**Task instructions:**
1. According to the function reference, why does anonymized-edits leave prev-stream unchanged?
2. Summarize the function reference in two sentences.

**Page extract:**
━━━━━━━━━━━━━━━━

Stable, irreversible 16-hex-char identifier for a sender id.

(anon/user-key 42)
"62b81b15a6414d9b"

Stable across calls; nil passes through:

[(= (anon/user-key 42) (anon/user-key 42))
 (anon/user-key nil)]
[true nil]

subject-key

[subject]

Stable 16-hex-char identifier for a topic/subject string. Wide enough that two distinct subjects almost never collide, so the key uniquely identifies a topic given the full corpus.

(anon/subject-key "channel introductions")
"b61cd3d678d6f0da"

anonymized-timeline

[messages]

One row per message, anonymized. Sender identity and subject are replaced by stable hash keys; message text is replaced by length only. Reaction count is kept; the per-emoji breakdown lives in anonymized-reactions.

(-> (anon/anonymized-timeline sample-messages)
    tc/column-names sort)
(:channel
 :client
 :content-length
 :edited
 :id
 :last-edit-ts
 :reaction-count
 :stream-id
 :subject-key
 :timestamp
 :user-key)

anonymized-reactions

[messages]

One row per (message, reaction). Both the message author’s subject and the reactor’s identity are anonymized; the emoji name is preserved (it captures community sentiment, not message content).

(-> (anon/anonymized-reactions sample-messages)
    tc/column-names sort)
(:channel
 :emoji-code
 :emoji-name
 :message-id
 :message-ts
 :reaction-type
 :reactor-user-key
 :stream-id
 :subject-key)

anonymized-edits

[messages]

One row per edit event. Editor and prior subject are anonymized; prior content is dropped. prev-stream is left as-is — it is a stream id, not personal data.

(-> (anon/anonymized-edits sample-messages)
    tc/column-names sort)
(:channel
 :edit-ts
 :editor-user-key
 :message-id
 :prev-stream
 :prev-subject-key
 :stream-id)

scicloj.zulipdata.narrative

ts->month-date

[ts]

Epoch-second -> first-of-month LocalDate (UTC).

(nar/ts->month-date 1725611765)
#object[java.time.LocalDate 0xe211652 "2024-09-01"]

ts->year-month

[ts]

Epoch-second -> “YYYY-MM” string (UTC).

(nar/ts->year-month 1725611765)
"2024-09"

ts->year

[ts]

Epoch-second -> integer year (UTC).

(nar/ts->year 1725611765)
2024

with-time-columns

[timeline]

Add :month-date, :year-month, and :year columns to a timeline that has a :timestamp column (epoch seconds).

(-> (nar/with-time-columns sample-anon)
    tc/column-names
    set
    (clojure.set/intersection #{:month-date :year-month :year}))
#{:month-date :year :year-month}

channel-lifecycle

[timeline]

One row per channel: first-date, last-date, total messages, active months, distinct users. Sorted ascending by first-date by default.

(-> (nar/channel-lifecycle sample-with-time)
    tc/column-names sort)
(:active-months :channel :distinct-users :first-date :last-date :total)

channels-by-name-pattern

[timeline regex]

Channels whose name matches regex.

(nar/channels-by-name-pattern sample-with-time #"civitas|gratitude")

━━━━━━━━━━━━━━━━

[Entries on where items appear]
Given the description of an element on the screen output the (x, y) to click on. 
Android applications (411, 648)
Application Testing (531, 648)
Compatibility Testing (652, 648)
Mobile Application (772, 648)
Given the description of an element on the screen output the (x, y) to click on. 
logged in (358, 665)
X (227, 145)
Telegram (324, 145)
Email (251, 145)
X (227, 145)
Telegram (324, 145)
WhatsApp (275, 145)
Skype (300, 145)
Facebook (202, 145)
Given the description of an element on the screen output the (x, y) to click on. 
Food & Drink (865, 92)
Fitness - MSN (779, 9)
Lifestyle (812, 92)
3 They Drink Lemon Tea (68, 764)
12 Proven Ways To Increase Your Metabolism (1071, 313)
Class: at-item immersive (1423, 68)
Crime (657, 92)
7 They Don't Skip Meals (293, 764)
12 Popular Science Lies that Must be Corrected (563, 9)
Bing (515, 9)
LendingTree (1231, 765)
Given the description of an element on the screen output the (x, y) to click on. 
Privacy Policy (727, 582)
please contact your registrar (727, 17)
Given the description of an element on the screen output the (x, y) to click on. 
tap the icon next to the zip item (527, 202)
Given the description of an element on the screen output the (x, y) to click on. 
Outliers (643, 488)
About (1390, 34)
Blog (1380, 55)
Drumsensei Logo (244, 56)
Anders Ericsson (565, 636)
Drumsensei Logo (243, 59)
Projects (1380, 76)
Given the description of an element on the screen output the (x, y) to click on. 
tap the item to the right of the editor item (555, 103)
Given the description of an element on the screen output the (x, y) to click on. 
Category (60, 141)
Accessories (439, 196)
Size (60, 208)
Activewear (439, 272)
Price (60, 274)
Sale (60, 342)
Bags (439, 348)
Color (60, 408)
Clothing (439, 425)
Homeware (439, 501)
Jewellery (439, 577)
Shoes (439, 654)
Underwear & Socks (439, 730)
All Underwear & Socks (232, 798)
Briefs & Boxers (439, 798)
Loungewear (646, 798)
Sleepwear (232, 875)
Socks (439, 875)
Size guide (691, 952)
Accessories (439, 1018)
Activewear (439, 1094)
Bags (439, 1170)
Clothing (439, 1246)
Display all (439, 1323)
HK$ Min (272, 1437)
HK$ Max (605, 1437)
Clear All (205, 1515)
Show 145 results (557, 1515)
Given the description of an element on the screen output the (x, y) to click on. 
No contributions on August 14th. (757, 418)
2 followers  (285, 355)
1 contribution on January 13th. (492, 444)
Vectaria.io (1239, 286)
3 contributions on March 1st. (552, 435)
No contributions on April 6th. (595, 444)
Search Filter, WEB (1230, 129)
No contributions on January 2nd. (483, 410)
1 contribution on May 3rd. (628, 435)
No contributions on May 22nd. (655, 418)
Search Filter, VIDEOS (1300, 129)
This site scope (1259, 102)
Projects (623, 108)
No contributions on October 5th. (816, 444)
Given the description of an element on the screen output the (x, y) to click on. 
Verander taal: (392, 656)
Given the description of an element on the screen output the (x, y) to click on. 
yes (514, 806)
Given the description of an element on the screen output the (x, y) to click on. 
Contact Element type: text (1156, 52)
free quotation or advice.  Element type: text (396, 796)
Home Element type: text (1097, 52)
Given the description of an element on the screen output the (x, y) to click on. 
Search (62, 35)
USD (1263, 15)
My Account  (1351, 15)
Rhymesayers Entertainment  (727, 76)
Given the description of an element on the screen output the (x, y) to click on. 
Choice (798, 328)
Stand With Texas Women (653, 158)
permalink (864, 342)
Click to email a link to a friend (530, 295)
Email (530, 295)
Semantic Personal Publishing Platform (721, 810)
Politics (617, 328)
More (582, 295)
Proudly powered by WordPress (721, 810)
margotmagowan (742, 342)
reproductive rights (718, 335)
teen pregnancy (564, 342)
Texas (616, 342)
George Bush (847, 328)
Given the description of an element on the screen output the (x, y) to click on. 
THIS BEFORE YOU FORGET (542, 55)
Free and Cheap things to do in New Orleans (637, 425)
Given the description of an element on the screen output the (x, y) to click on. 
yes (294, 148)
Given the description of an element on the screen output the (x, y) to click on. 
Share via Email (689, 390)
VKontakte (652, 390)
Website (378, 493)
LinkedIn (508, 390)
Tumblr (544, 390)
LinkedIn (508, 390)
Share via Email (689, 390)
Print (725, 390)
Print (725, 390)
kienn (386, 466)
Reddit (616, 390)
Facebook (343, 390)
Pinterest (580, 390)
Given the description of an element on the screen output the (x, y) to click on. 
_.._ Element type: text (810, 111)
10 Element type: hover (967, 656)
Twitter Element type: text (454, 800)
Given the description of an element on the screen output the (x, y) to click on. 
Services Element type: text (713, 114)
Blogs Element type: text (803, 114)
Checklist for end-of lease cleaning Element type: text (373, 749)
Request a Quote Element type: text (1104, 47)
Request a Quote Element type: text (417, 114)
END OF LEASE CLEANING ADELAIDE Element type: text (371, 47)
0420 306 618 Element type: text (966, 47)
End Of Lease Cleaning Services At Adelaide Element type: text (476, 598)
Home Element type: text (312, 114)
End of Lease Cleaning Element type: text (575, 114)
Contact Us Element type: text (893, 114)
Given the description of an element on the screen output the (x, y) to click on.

━━━━━━━━━━━━━━━━

**Solutions below:**
1. It leaves prev-stream unchanged because it is a stream id, not personal data.

2. The function reference describes anonymization functions that replace sender identities and subjects with stable hash keys and produce anonymized tables of messages, reactions, and edits. It also documents narrative functions that convert epoch-second timestamps to month dates, year-month strings, and years, summarize each channel's lifecycle, and find channels whose names match a regex.